Weights A Huge variety, and the weights are in a separate section, so you can sweat it out without watching the cardio people also sweat it out.
Workout accessories A Clean mats, jump ropes, fitness balls—it’s got the works, as well as several open dance studios where members can use the barre to stretch out their gams.
Customer service B+ They seemed helpful enough, but the place is so huge that getting answers to basic questions (like, Does the fencing program cost extra?) can involve talking to several people.


Lincoln Park Athletic Club
While this gym boasts a 60-foot-high outdoor climbing wall, it’s closed half the year (November through May). But that doesn’t mean you should wait till summer to join. We’ve found plenty of other amenities to rave about: The second-floor cardio level is jam-packed with treadmills, bikes and more (each featuring its own TV with a huge channel selection, although we spied most sets tuned to either E! or a college ball game—this is Lincoln Park, after all). The spacious pool gets high marks for never being too crowded, the locker rooms are clean, and parents in the ’hood say the kids’ care area (located a few doors down the street) is one of the best. Because the club offers an artist discount, it also gets bonus points for helping anemic artsy types bulk up. —Kevin Aeh

FITNESS REPORT CARD
Classes A Attendees are so loyal to the roster of classes (ranging from boxing to live-music Spinning), you’ll have to sign up for many of them at the front desk.

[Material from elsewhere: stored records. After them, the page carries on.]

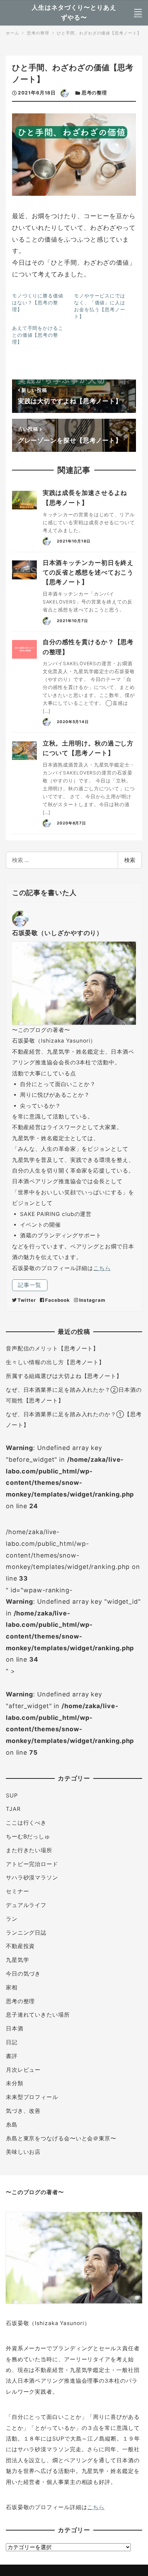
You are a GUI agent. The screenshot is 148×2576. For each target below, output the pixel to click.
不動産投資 (20, 1946)
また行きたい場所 (29, 1850)
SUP (12, 1795)
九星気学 (17, 1960)
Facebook (57, 1300)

Locker room B+ The gym offers towels, a decent-size steam room and shampoo in each shower stall. You provide your own lock.
Cardio machines B The second-floor room is full of them—so much so that it’s pretty cramped in there. But hey, if your TV is on the fritz, just watch your neighbor’s!
Weights B+ A nice variety of Hammer Strength machines and free weights.
Workout accessories A Head to the upper level above the weight room for a stretching area with plenty of goods to help you cool down.
Customer service B+ The front desk folks efficiently help you sign in, so you can start working out in no time.